Après un passage controversé à Langlade, le cirque Zavatta a de nouveau suscité la polémique en s’installant, sans autorisation, sur un terrain privé à La Rouvière, dans le Gard. L’arrivée inopinée des camions, le mardi 3 juin 2025, a été signalée par le maire Patrick de Gonzaga lui-même, dans un message posté sur les réseaux sociaux. L’élu s’est dit préoccupé par cette récidive, qualifiant la situation de « tendue et délicate ».
Un passage en force malgré les discussions
Selon le maire, l’occupation s’est faite sans le moindre accord, alors même que des pourparlers étaient en cours avec la préfecture et les représentants du cirque. « Les camions ont envahi le terrain sans attendre une issue concertée », a-t-il regretté. L’intervention des gendarmes n’a pas permis de déloger les circassiens. Devant leur refus catégorique de quitter les lieux, les autorités locales ont finalement choisi de ne pas aller au bras de fer pour éviter tout incident. Cette irruption intervient seulement quelques heures après le départ du cirque de Langlade, où la même stratégie avait été employée. Le maire de La Rouvière a dénoncé une méthode consistant à s’imposer d’abord pour négocier ensuite, dans un climat devenu de plus en plus tendu.
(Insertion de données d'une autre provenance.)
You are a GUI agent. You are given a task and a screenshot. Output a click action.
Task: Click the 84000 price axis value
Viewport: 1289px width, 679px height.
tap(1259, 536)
Un départ sans dégâts, mais sous tension
Malgré le caractère illégal de cette installation, le propriétaire du terrain, Vincent Arnal, a tenu à relativiser. Joint en fin de journée, il s’est dit « soulagé » de voir le cirque repartir, « en laissant le terrain propre et sans dégâts majeurs ». Une sortie sans heurts qui ne masque toutefois pas les crispations autour de ces installations répétées sans autorisation, dans un département où les maires se retrouvent souvent démunis face à de telles pratiques. Alors que la saison estivale approche, les autorités locales redoutent une multiplication de ce type d’occupation sauvage par des cirques itinérants en quête de visibilité. Une situation qui relance le débat sur la réglementation de ces installations, entre tradition foraine et respect du droit local.